*** Begin section ***

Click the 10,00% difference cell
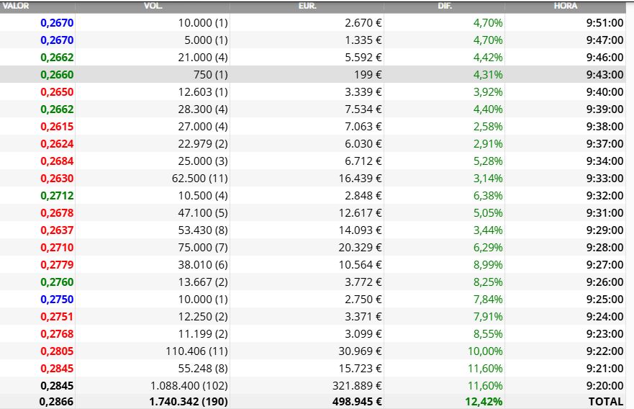Image resolution: width=634 pixels, height=409 pixels. coord(485,351)
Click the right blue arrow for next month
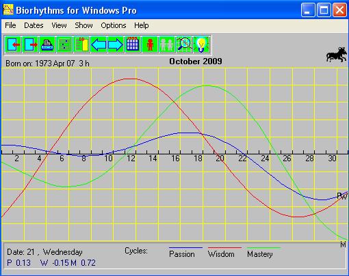 (x=116, y=44)
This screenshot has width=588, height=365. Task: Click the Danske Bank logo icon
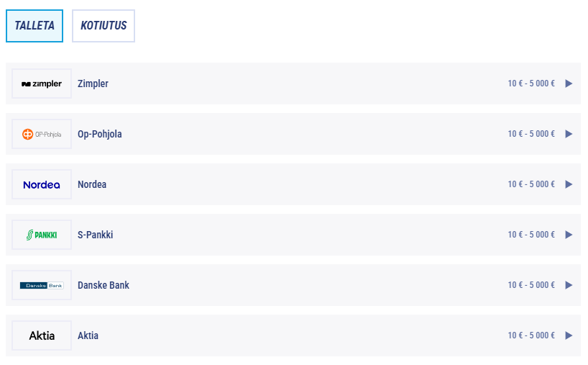coord(42,285)
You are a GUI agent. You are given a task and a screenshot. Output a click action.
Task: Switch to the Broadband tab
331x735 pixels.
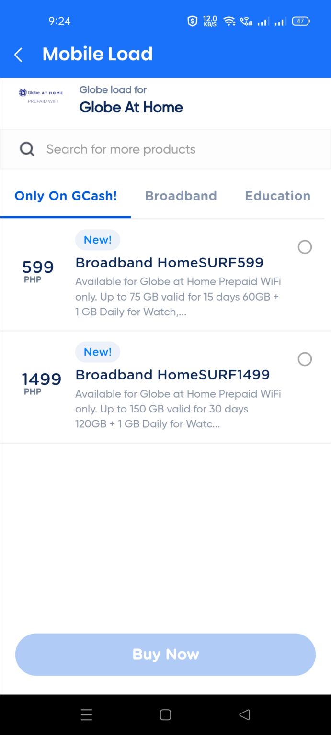[x=181, y=196]
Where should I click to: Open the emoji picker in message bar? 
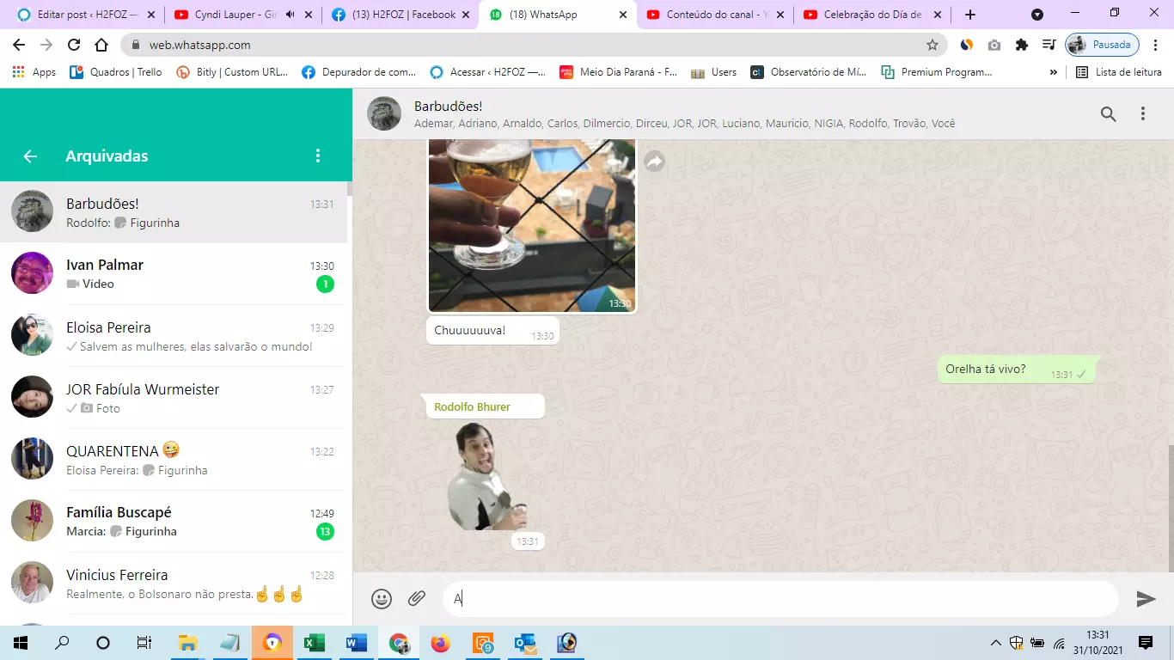[x=382, y=599]
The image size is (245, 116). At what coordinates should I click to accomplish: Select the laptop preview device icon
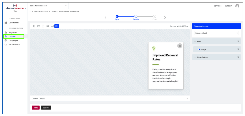48,26
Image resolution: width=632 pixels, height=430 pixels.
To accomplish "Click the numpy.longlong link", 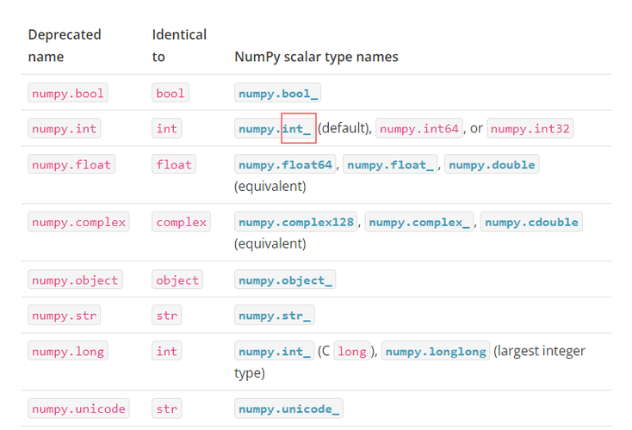I will pos(436,351).
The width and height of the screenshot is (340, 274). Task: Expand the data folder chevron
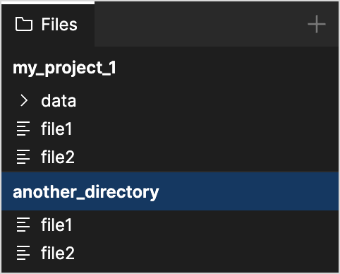coord(24,100)
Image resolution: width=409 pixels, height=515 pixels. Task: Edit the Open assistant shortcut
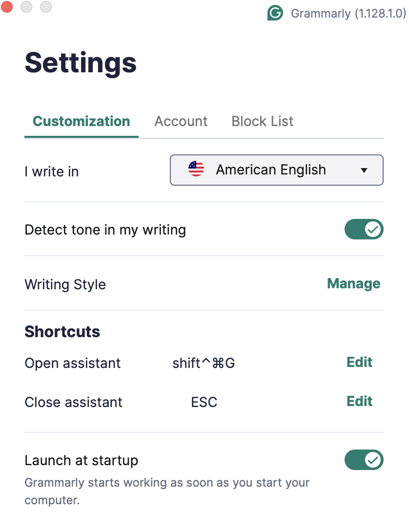coord(359,363)
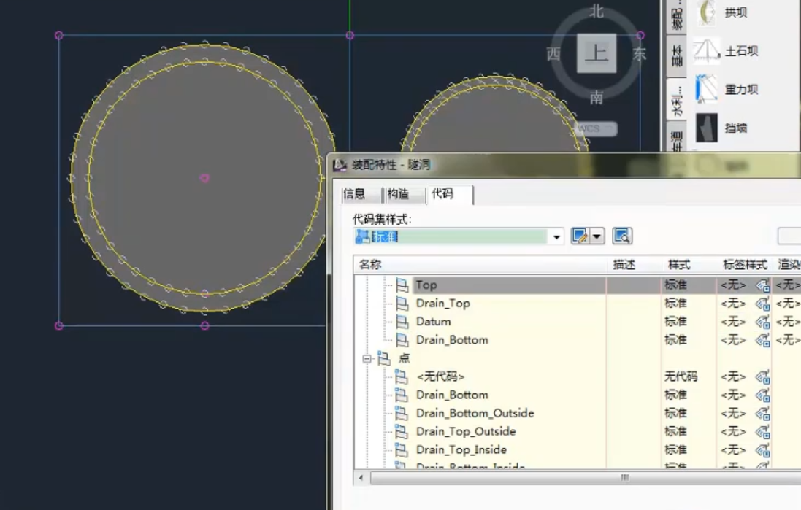Click label style picker icon in Top row
The width and height of the screenshot is (801, 510).
pyautogui.click(x=763, y=285)
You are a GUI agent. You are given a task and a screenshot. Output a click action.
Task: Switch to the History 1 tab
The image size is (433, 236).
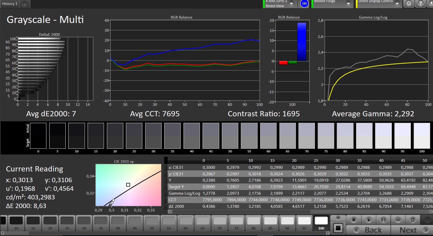point(10,4)
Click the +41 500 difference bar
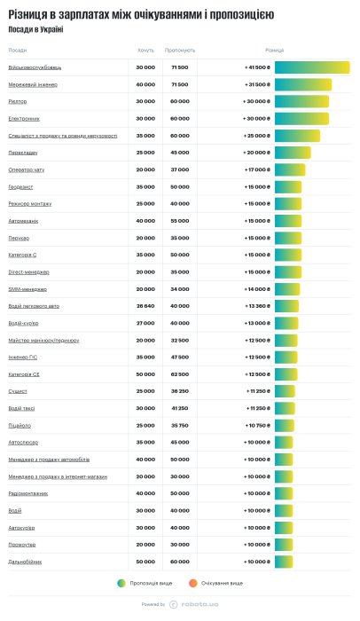Viewport: 360px width, 621px height. coord(312,67)
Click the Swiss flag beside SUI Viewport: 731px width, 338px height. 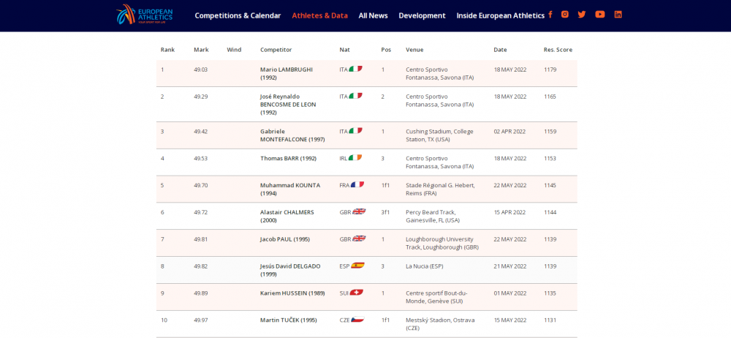(x=357, y=293)
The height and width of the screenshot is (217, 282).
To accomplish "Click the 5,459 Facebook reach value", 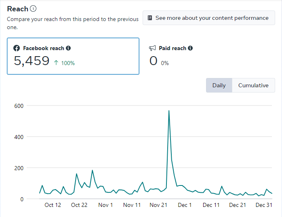I will point(32,61).
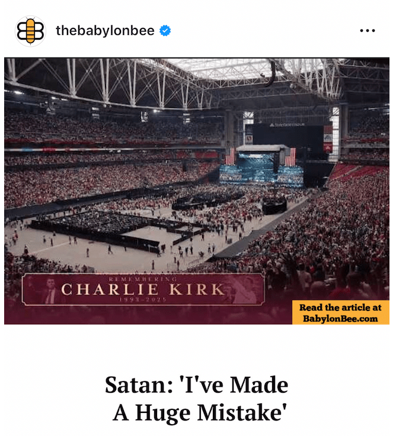The height and width of the screenshot is (436, 396).
Task: Open the Satan 'I've Made A Huge Mistake' headline
Action: click(198, 399)
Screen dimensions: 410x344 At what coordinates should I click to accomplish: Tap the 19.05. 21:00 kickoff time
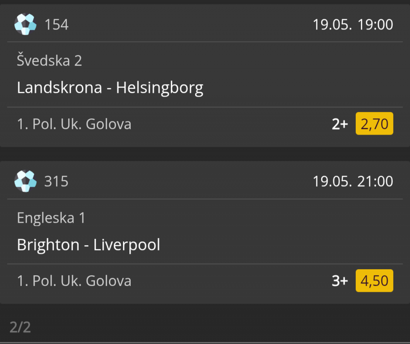(353, 181)
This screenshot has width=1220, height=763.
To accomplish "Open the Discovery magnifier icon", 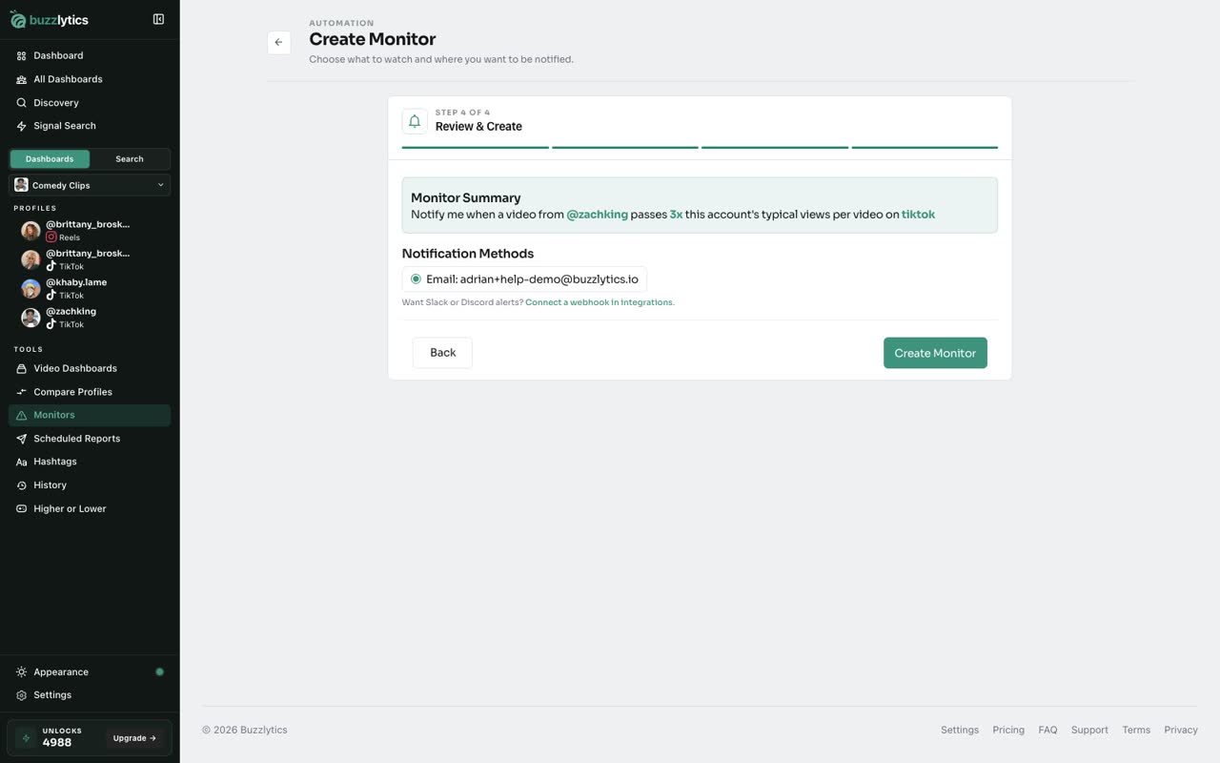I will pyautogui.click(x=21, y=103).
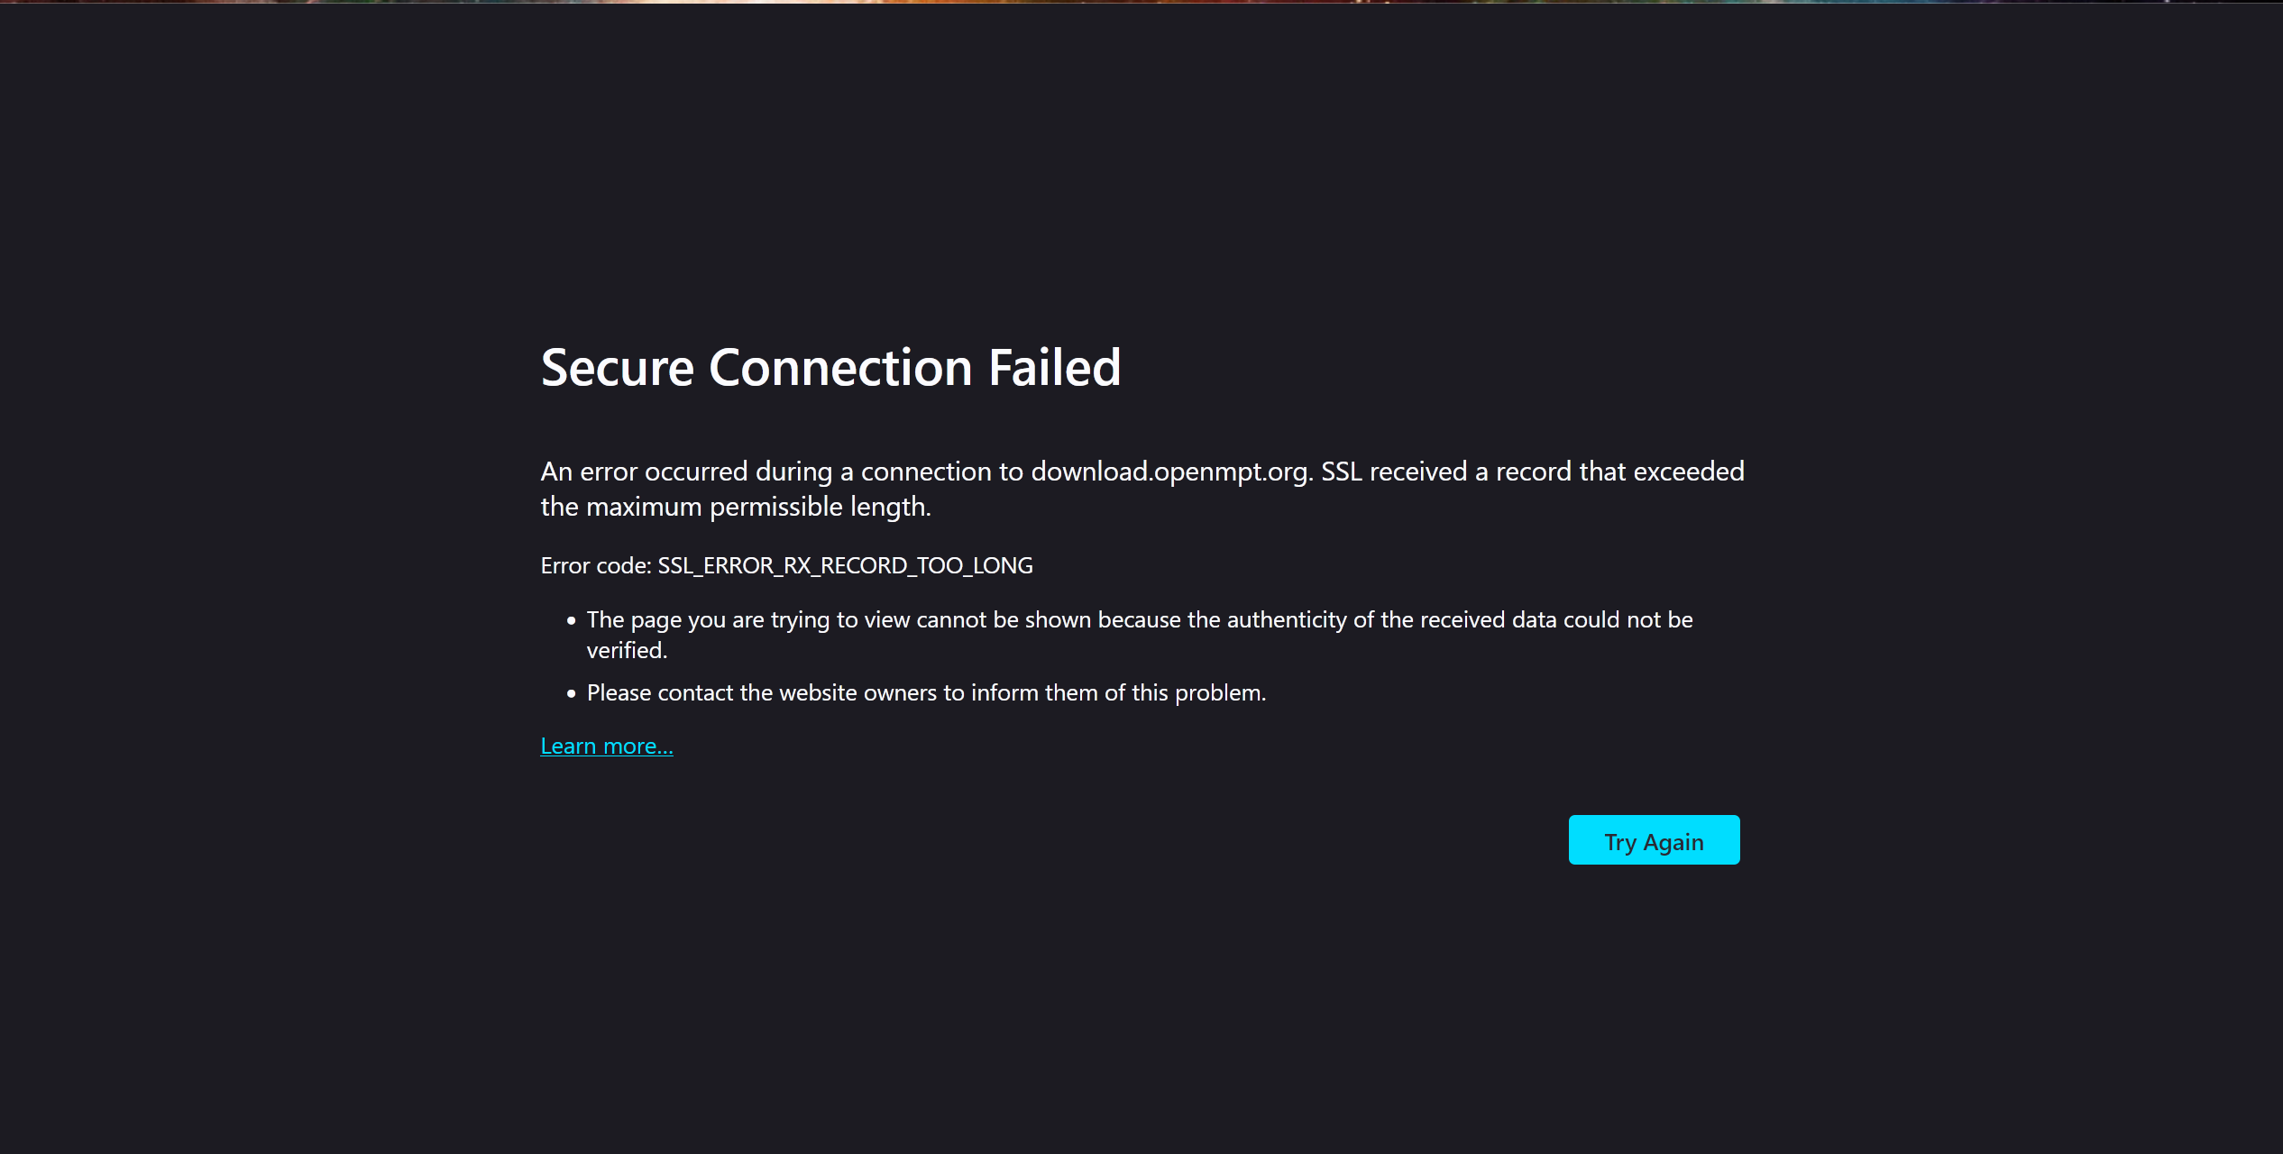Click the colorful strip along the top edge
Image resolution: width=2283 pixels, height=1154 pixels.
pos(1142,2)
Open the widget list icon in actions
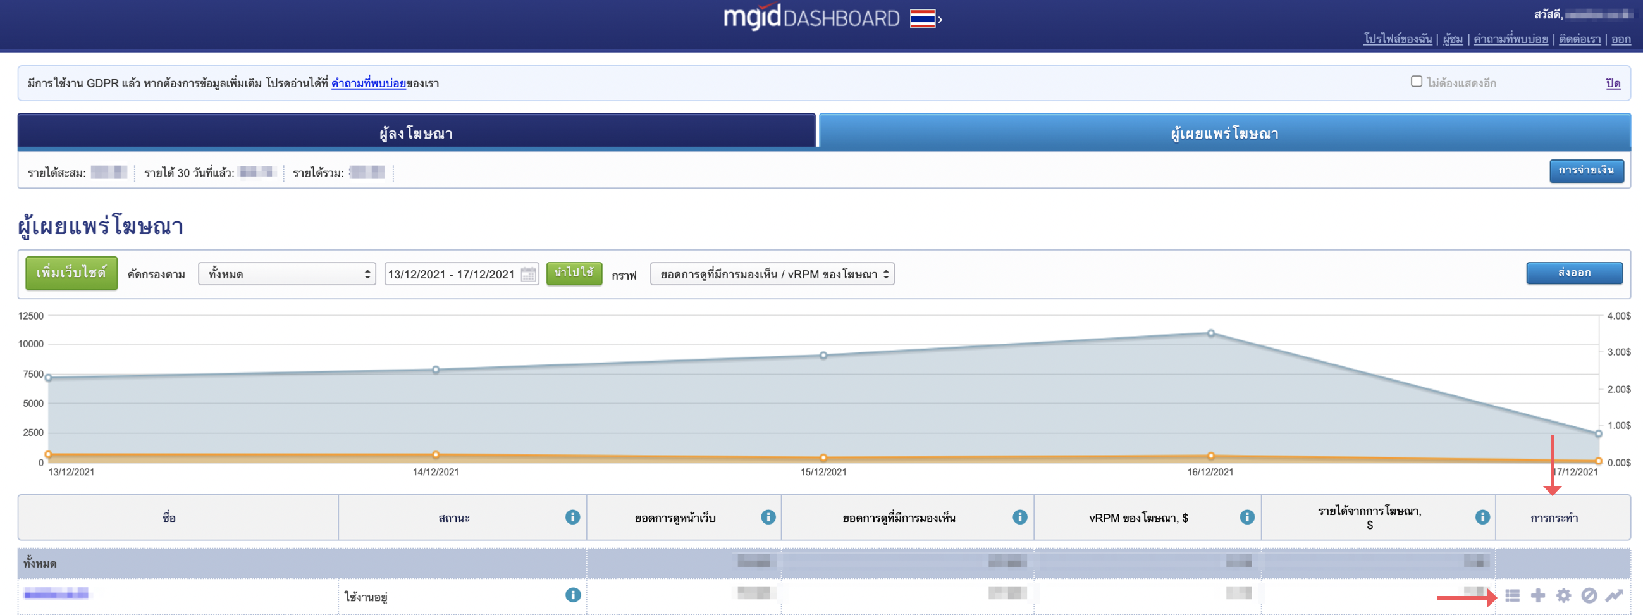Image resolution: width=1643 pixels, height=615 pixels. 1512,595
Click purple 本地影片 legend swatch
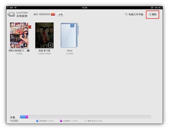The width and height of the screenshot is (169, 130). [x=61, y=121]

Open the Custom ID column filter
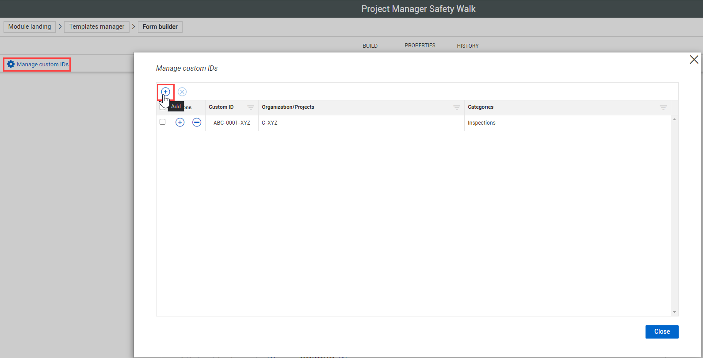click(x=251, y=107)
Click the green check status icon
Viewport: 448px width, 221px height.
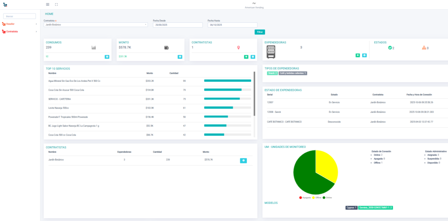(x=390, y=48)
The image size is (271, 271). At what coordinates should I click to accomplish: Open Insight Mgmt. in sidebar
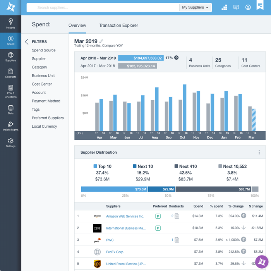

*** End section ***

REQUIRED ACTION:
Your reply should be the lines of the records from the start through the line with "Task: Switch to the Broadband tab", copied word for word, pictures omitted.

THE COMPLETED TASK:
Click the 10,00% difference cell
Image resolution: width=634 pixels, height=409 pixels. coord(485,351)
Click the right blue arrow for next month
 (x=116, y=44)
This screenshot has width=588, height=365. Task: Click the Danske Bank logo icon
coord(42,285)
You are a GUI agent. You are given a task and a screenshot. Output a click action.
Task: Switch to the Broadband tab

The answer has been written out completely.